Stated task: Return every line of the records below word for word, but leave out the pictures.
━━━
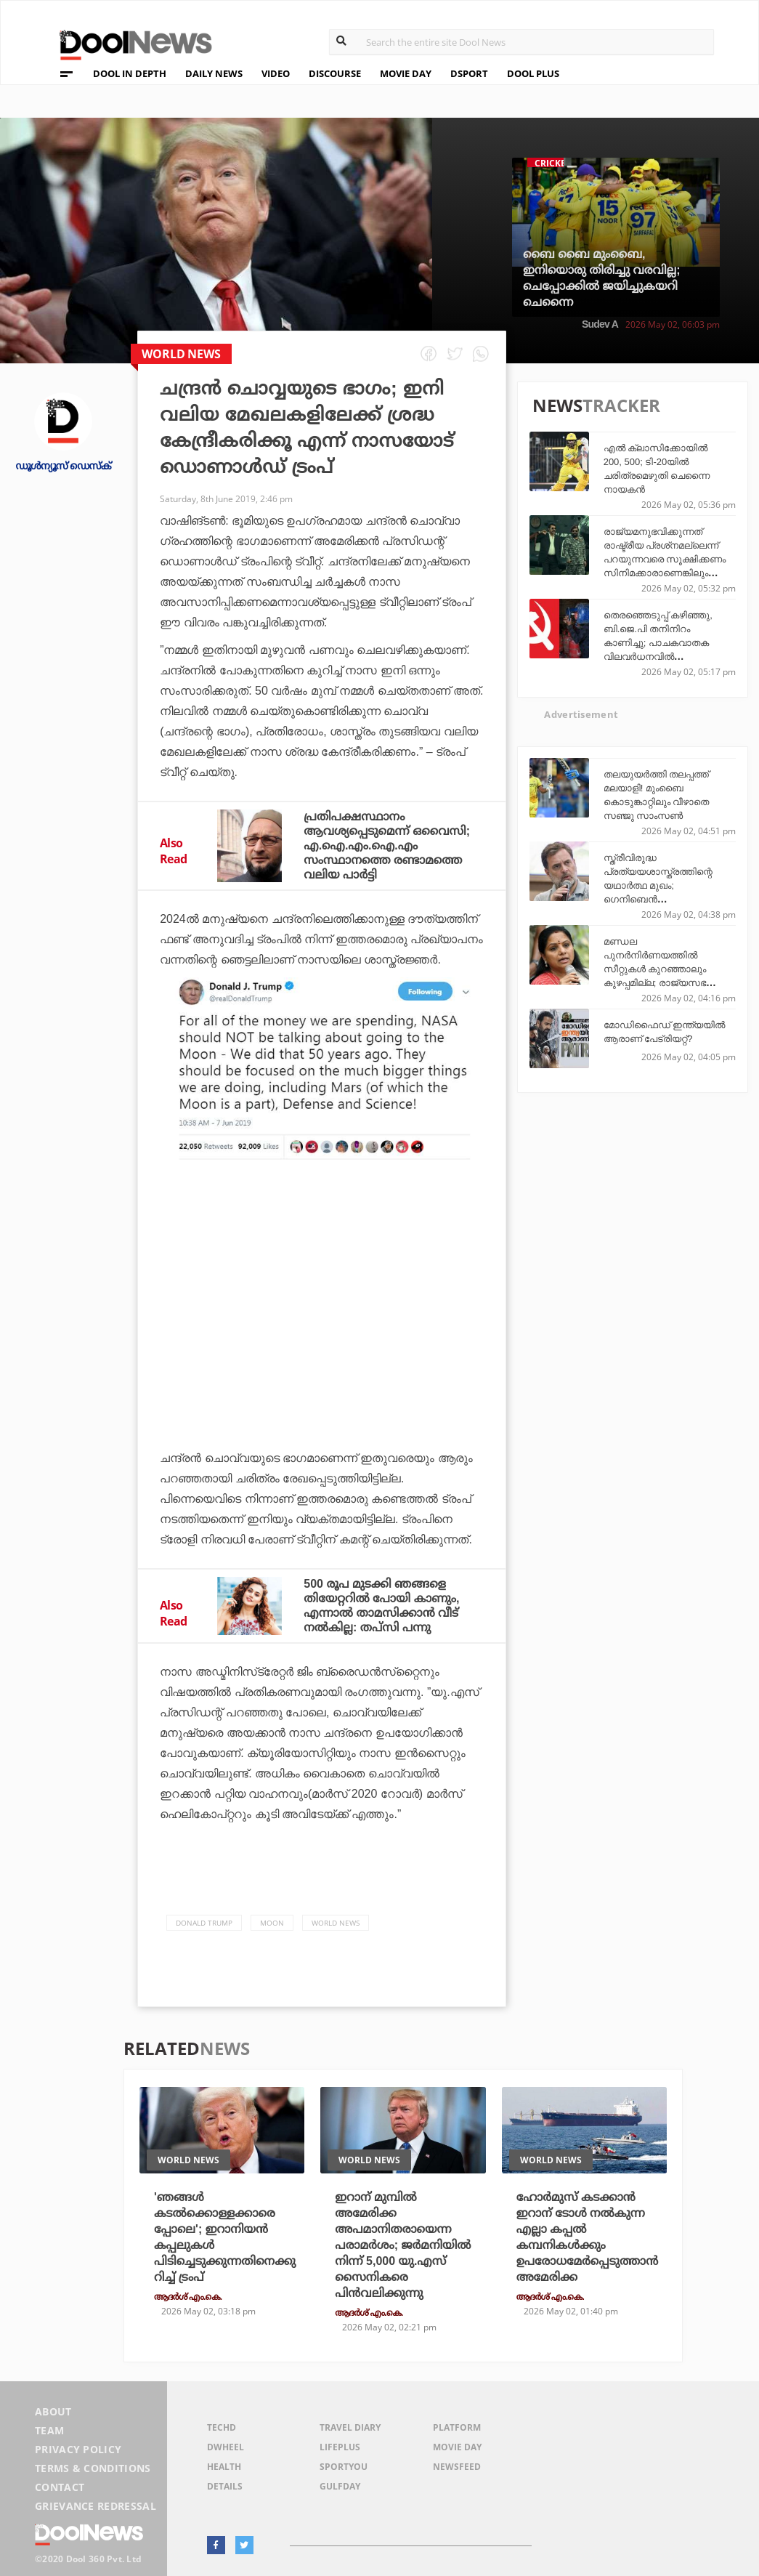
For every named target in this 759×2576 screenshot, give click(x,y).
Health (224, 2466)
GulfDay (340, 2486)
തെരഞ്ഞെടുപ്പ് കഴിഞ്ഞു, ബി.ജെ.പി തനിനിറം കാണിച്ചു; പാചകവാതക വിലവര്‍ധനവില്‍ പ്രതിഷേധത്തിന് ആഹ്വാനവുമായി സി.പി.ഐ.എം (658, 656)
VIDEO (275, 73)
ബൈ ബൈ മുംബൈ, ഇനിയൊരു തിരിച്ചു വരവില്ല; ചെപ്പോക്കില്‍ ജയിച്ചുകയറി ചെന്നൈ (602, 278)
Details (225, 2486)
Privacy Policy (78, 2449)
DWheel (225, 2447)
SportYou (344, 2466)
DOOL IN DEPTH (129, 73)
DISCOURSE (335, 73)
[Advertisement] (322, 1314)
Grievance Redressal (95, 2506)
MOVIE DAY (405, 73)
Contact (59, 2487)
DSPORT (469, 73)
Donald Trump (204, 1923)
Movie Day (457, 2447)
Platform (457, 2427)
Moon (272, 1923)
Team (49, 2430)
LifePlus (340, 2447)
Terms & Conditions (93, 2468)
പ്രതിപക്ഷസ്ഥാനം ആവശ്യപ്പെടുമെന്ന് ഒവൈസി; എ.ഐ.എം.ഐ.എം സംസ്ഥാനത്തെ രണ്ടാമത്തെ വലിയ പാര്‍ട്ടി (387, 845)
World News (336, 1923)
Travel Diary (350, 2427)
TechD (221, 2427)
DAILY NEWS (214, 73)
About (53, 2411)
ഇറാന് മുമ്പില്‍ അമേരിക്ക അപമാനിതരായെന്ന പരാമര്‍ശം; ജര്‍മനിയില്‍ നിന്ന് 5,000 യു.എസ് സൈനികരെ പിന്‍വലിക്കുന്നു (403, 2245)
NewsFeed (457, 2466)
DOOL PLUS (533, 73)
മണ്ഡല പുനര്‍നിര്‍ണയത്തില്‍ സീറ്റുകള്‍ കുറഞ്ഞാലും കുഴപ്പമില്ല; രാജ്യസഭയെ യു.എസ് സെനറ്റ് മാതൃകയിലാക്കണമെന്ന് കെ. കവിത (663, 983)
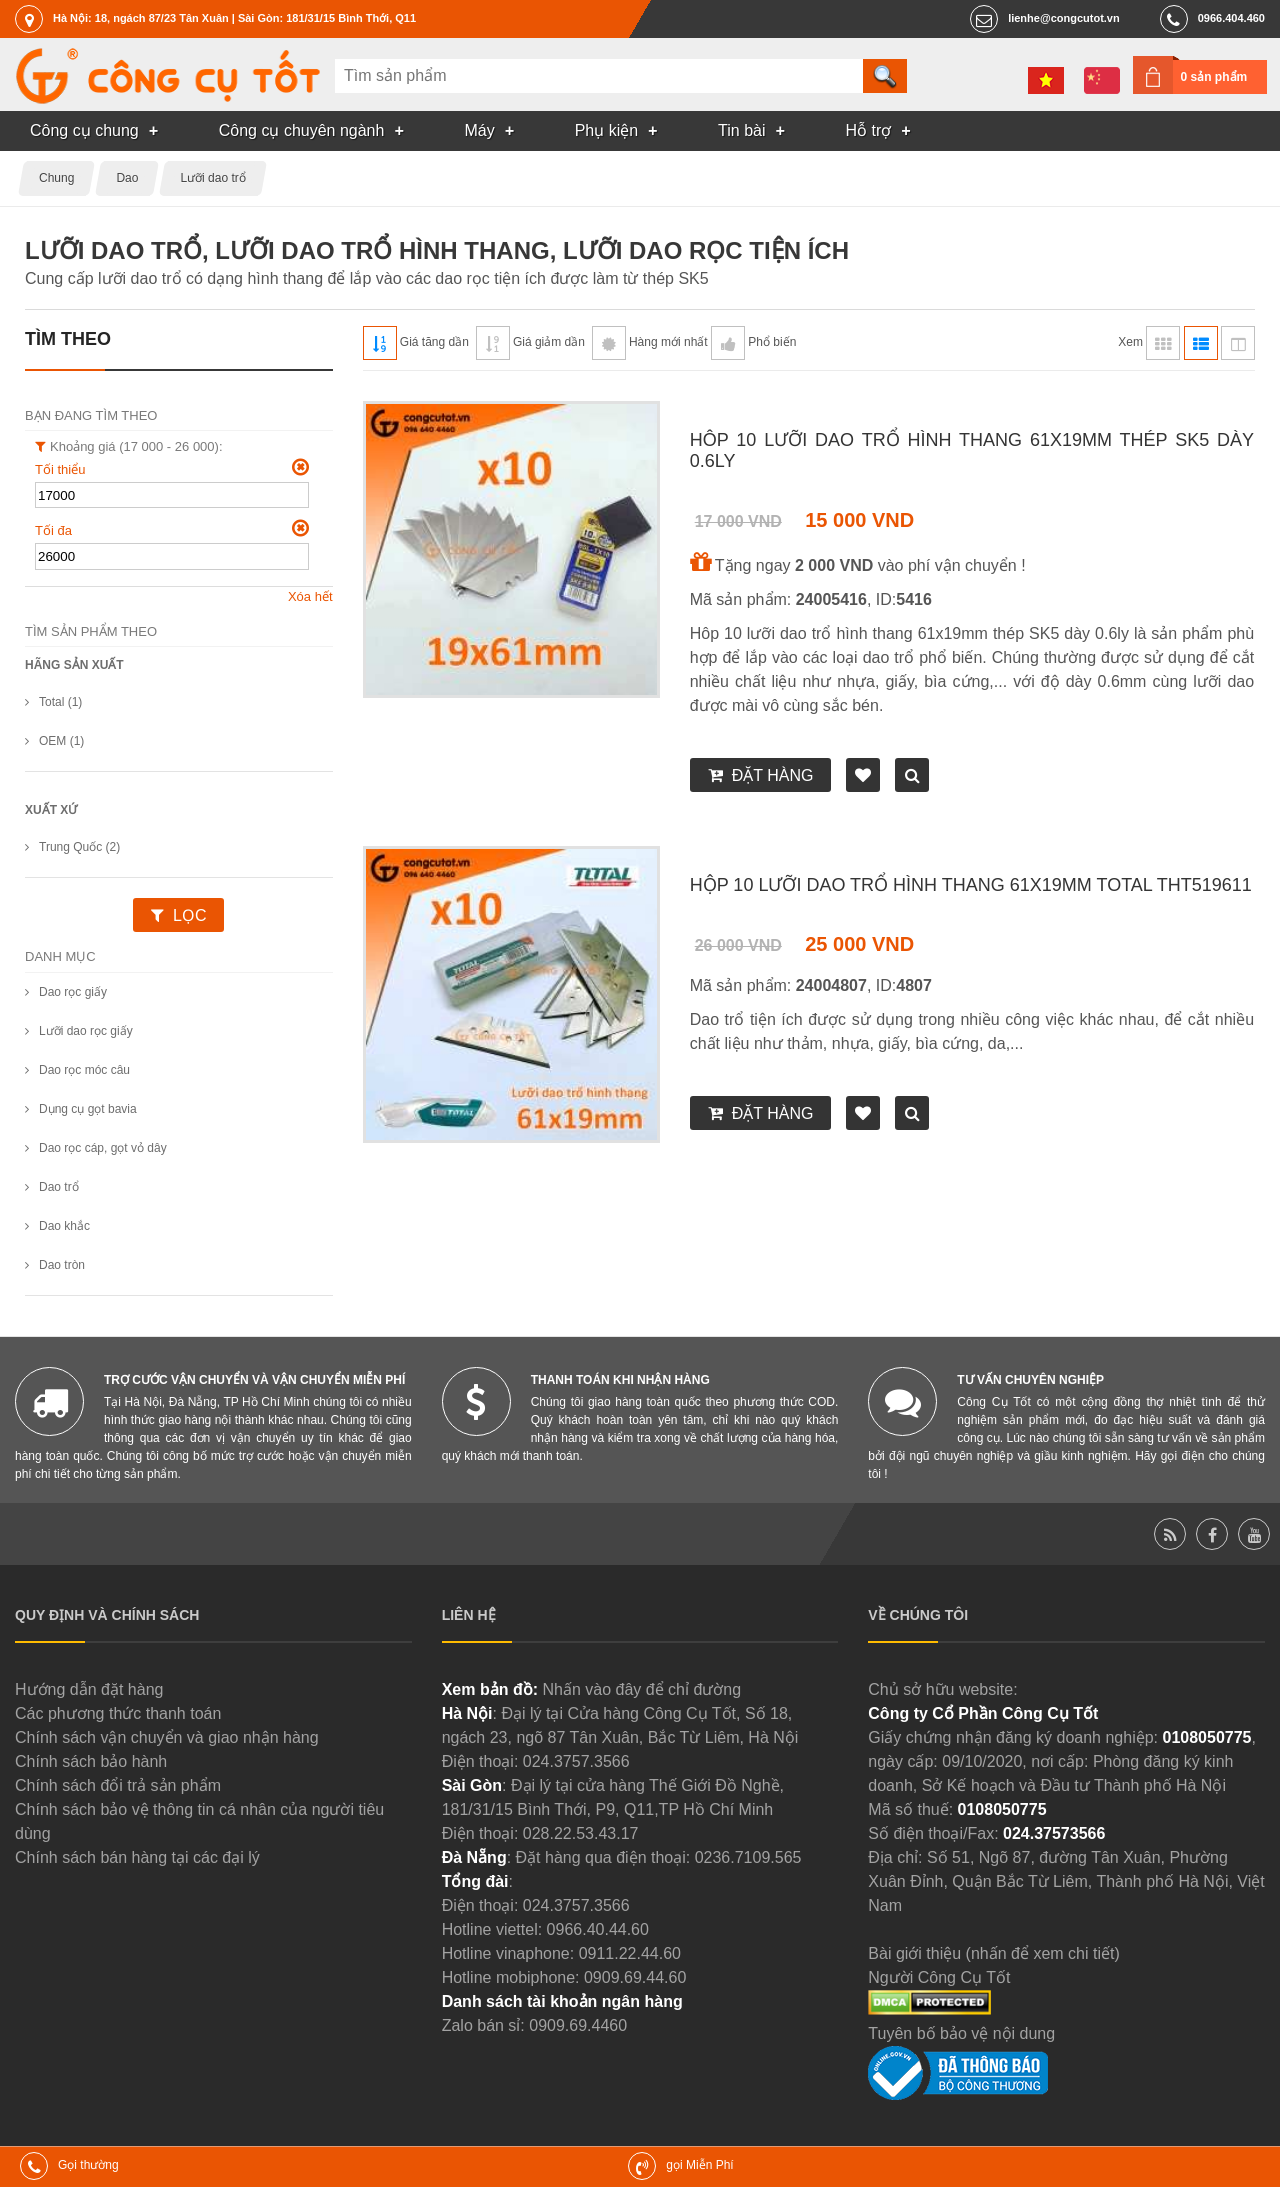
━━━
Task solution:
For every named target in this 759×2576 screenshot, give click(x,y).
Health (224, 2466)
GulfDay (340, 2486)
തെരഞ്ഞെടുപ്പ് കഴിഞ്ഞു, ബി.ജെ.പി തനിനിറം കാണിച്ചു; പാചകവാതക വിലവര്‍ധനവില്‍ പ്രതിഷേധത്തിന് ആഹ്വാനവുമായി സി.പി.ഐ.എം (658, 656)
VIDEO (275, 73)
ബൈ ബൈ മുംബൈ, ഇനിയൊരു തിരിച്ചു വരവില്ല; ചെപ്പോക്കില്‍ ജയിച്ചുകയറി ചെന്നൈ (602, 278)
Details (225, 2486)
Privacy Policy (78, 2449)
DWheel (225, 2447)
SportYou (344, 2466)
DOOL IN DEPTH (129, 73)
DISCOURSE (335, 73)
[Advertisement] (322, 1314)
Grievance Redressal (95, 2506)
MOVIE DAY (405, 73)
Contact (59, 2487)
DSPORT (469, 73)
Donald Trump (204, 1923)
Movie Day (457, 2447)
Platform (457, 2427)
Moon (272, 1923)
Team (49, 2430)
LifePlus (340, 2447)
Terms & Conditions (93, 2468)
പ്രതിപക്ഷസ്ഥാനം ആവശ്യപ്പെടുമെന്ന് ഒവൈസി; എ.ഐ.എം.ഐ.എം സംസ്ഥാനത്തെ രണ്ടാമത്തെ വലിയ പാര്‍ട്ടി (387, 845)
World News (336, 1923)
Travel Diary (350, 2427)
TechD (221, 2427)
DAILY NEWS (214, 73)
About (53, 2411)
ഇറാന് മുമ്പില്‍ അമേരിക്ക അപമാനിതരായെന്ന പരാമര്‍ശം; ജര്‍മനിയില്‍ നിന്ന് 5,000 യു.എസ് സൈനികരെ പിന്‍വലിക്കുന്നു (403, 2245)
NewsFeed (457, 2466)
DOOL PLUS (533, 73)
മണ്ഡല പുനര്‍നിര്‍ണയത്തില്‍ സീറ്റുകള്‍ കുറഞ്ഞാലും കുഴപ്പമില്ല; രാജ്യസഭയെ യു.എസ് സെനറ്റ് മാതൃകയിലാക്കണമെന്ന് കെ. കവിത (663, 983)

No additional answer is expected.